Kailua, a town on the island of Hawaiʻi, is also known by its post office designation Kailua-Kona[1] to differentiate it from Kailua located on the windward side of Oʻahu island. ("Kona" is the Hawaiian term for "leeward," and all of the Hawaiian Islands have a Kona district, though on some islands the term has fallen out of common use. Kailua-Kona is sometimes erroneously referred to by the name of the district, Kona, in which it is the largest town.) Kailua-Kona is an unincorporated town (Census Designated Place) in Hawaiʻi County, Hawaii, United States, in the North Kona District of the Island of Hawaiʻi.[2] The population was 11,975 at the 2010 census,[3] up from 9,870 at the 2000 census. It is the center of commerce and of the tourist industry on West Hawaiʻi. Kailua-Kona is served by Kona International Airport, located just to the north in the adjacent Kalaoa CDP.[4] Kailua-Kona was the closest major settlement to the epicenter of the 2006 Kiholo Bay earthquake.

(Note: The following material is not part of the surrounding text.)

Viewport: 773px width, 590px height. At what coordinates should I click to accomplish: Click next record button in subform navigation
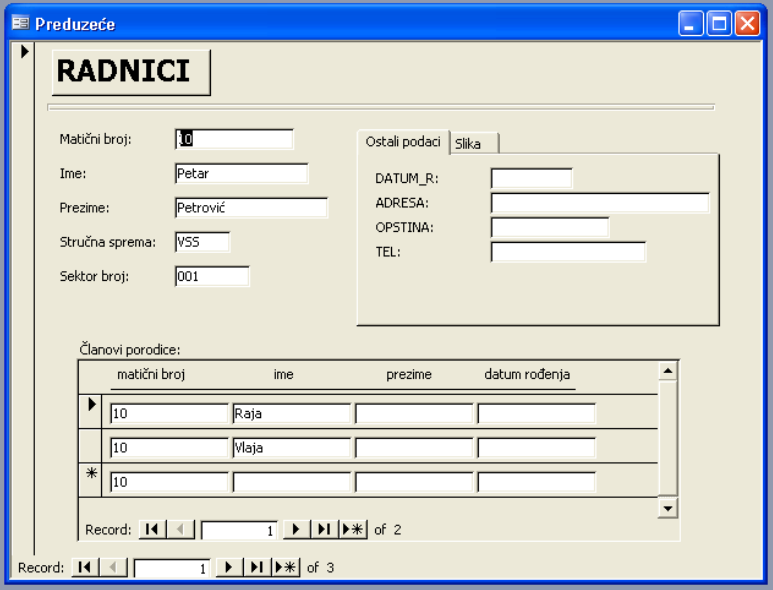tap(296, 529)
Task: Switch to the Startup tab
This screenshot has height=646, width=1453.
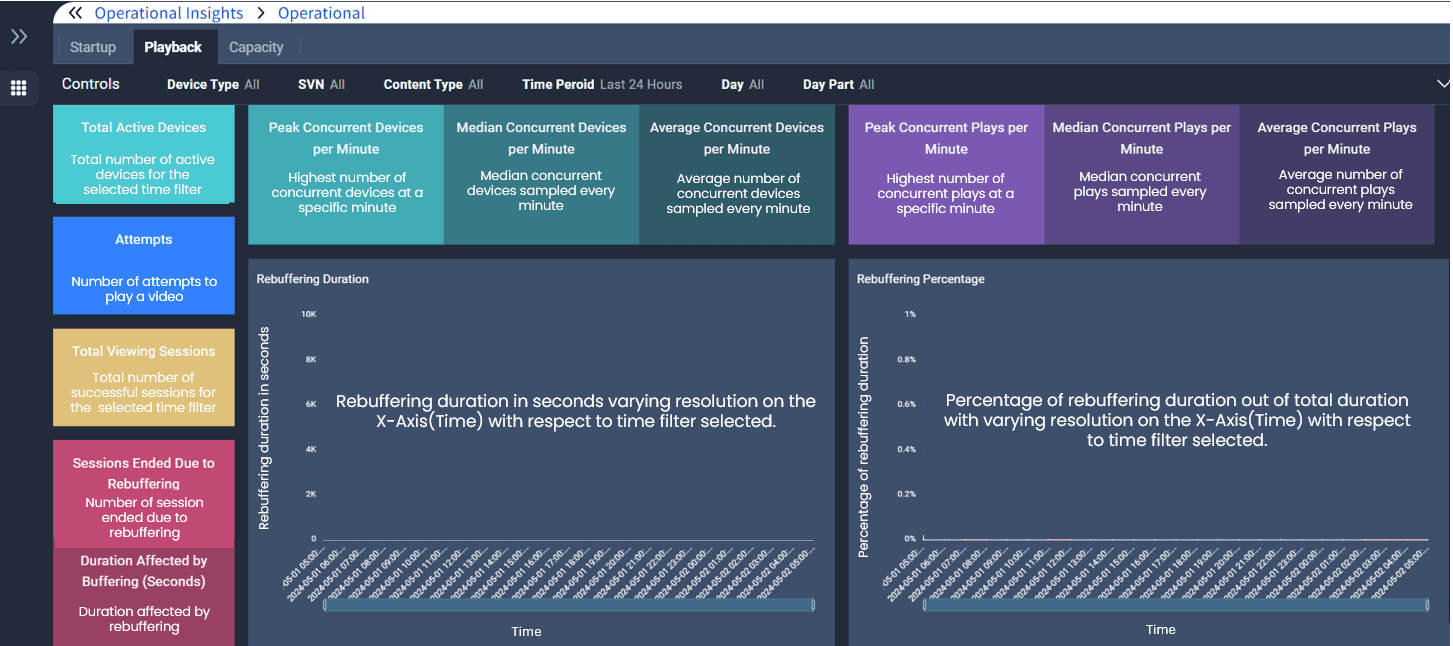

King Kamehameha's court at Kailua-Kona, receiving Otto von Kotzebue in 1816

The community was established by King Kamehameha I to be his seat of government when he was chief of Kona before he consolidated rule of the archipelago in 1795. It was later designated as the capital of the newly unified Kingdom of Hawaiʻi. The capital was later moved to Lāhainā, and then to Honolulu.

Royal fishponds at Kaloko-Honokōhau National Historical Park were the hub of unified Hawaiian culture. The town later functioned as a retreat of the Hawaiian royal family. Up until the late 1900s, Kailua-Kona was primarily a small fishing village.[5]: 58  In the late 20th and early 21st centuries, the region has undergone a real estate and construction boom fueled by tourism and investment.


Kailua-Kona is located at 19°39′0″N 155°59′39″W / 19.65000°N 155.99417°W / 19.65000; -155.99417 (19.649973, −155.994028),[6] along the shoreline of Kailua Bay and up the southern slope of Hualālai volcano. There are no major rivers or streams in Kailua-Kona or on the Kona side of Hawaii.[5]: 26 

According to the United States Census Bureau, the Town has a total area of 39.9 square miles (103.3 km2), of which 35.6 square miles (92.3 km2) are land and 4.2 square miles (11.0 km2), or 10.67%, are water.[3]

Kailua-Kona is bordered to the north by Kalaoa, to the south by Holualoa, and to the west by the Pacific Ocean from Kailua Bay in the south to Honokohau Bay in the north. The Kailua-Kona postal code is 96740 (post office boxes – 96745).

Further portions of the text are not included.